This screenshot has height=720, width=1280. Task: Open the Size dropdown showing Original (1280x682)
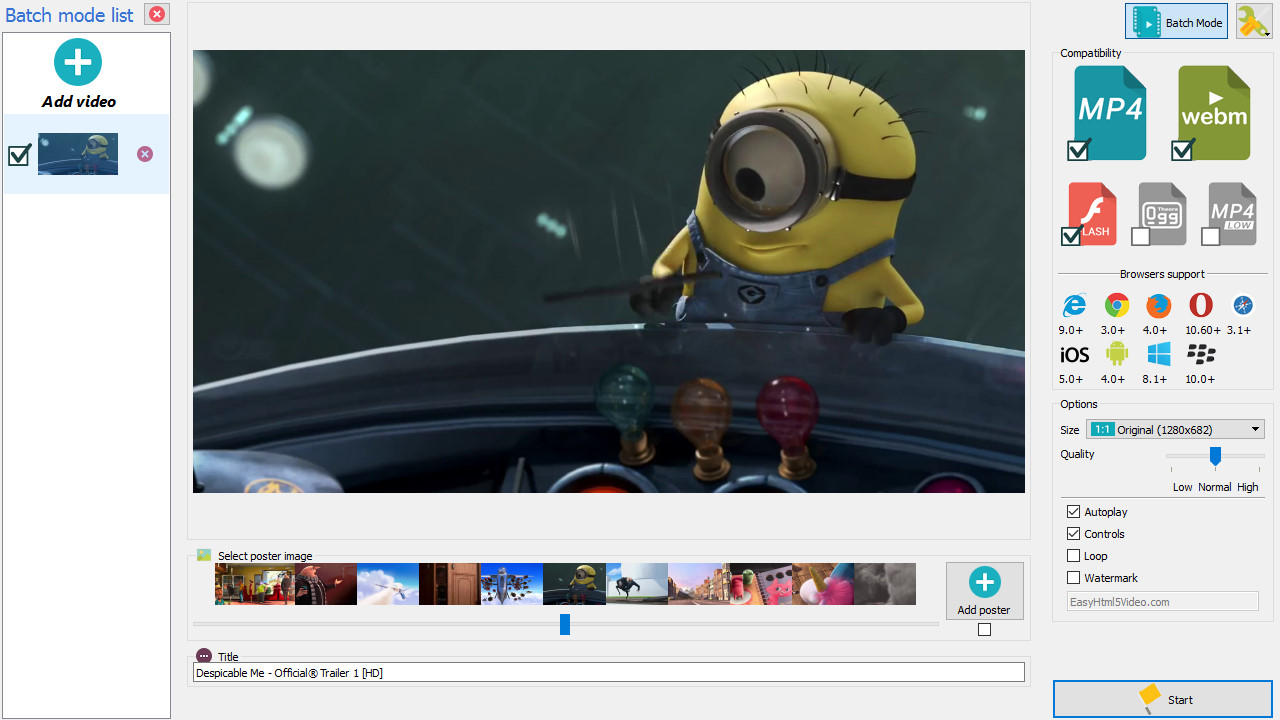(x=1176, y=430)
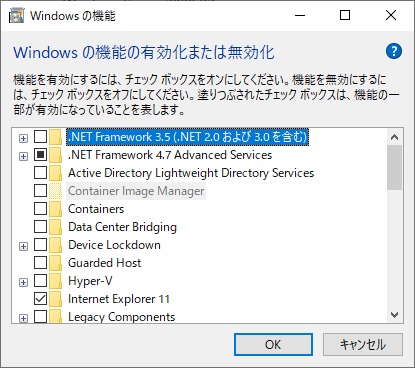This screenshot has height=368, width=415.
Task: Click the blue help question mark icon
Action: 394,51
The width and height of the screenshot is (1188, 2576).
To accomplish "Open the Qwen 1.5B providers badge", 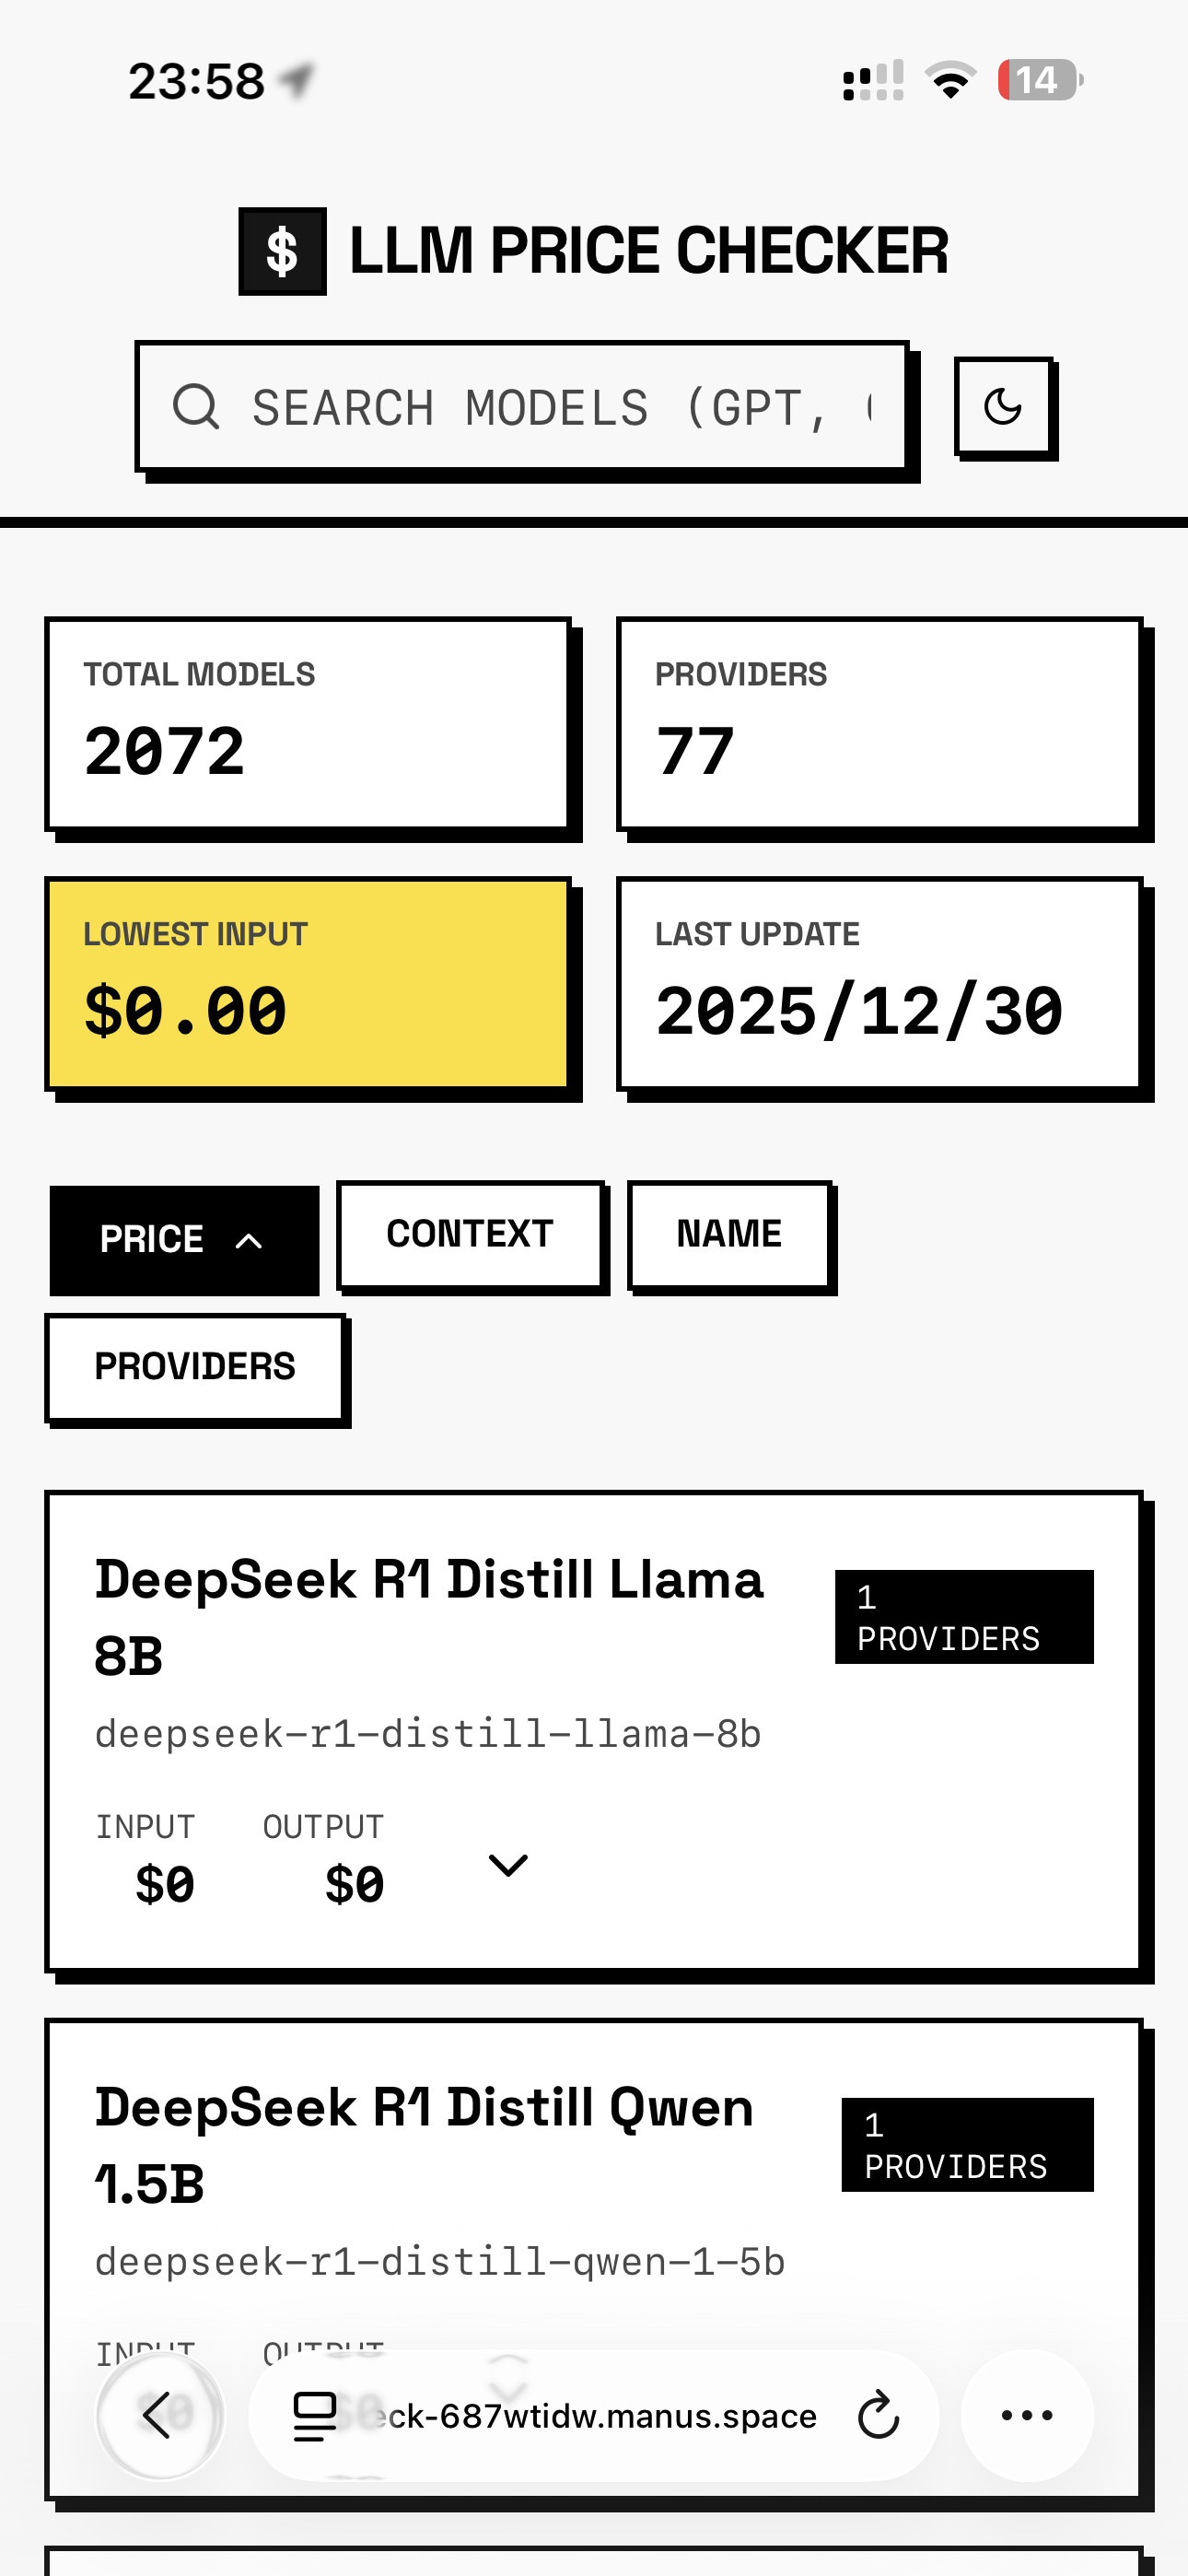I will point(967,2145).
__________
→ Task details
Beginning with the first line of the records above, extract each line exactly through the line that holds "The width and", both ends included. Omit pictures.

→ Solution for this task
This screenshot has height=720, width=1280. Task: Open the Size dropdown showing Original (1280x682)
(x=1176, y=430)
This screenshot has height=368, width=415.
Task: Click the blue help question mark icon
Action: 394,51
The width and height of the screenshot is (1188, 2576).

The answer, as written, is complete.